• _WHAT YOU WILL DO_:
The answer should hold nothing but the lines from the one with "From pilots to" through the end of the listing below, each exactly as written.

• _RECORD EXTRACTS_:
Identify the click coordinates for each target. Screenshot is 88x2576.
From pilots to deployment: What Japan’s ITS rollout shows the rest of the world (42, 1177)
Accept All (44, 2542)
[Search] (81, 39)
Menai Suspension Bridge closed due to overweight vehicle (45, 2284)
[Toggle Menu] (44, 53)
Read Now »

• _EXERCISE RESULT_:
From pilots to deployment: What Japan’s ITS rollout shows the rest of the world (42, 1177)
Accept All (44, 2542)
[Search] (81, 39)
Menai Suspension Bridge closed due to overweight vehicle (45, 2284)
[Toggle Menu] (44, 53)
Read Now »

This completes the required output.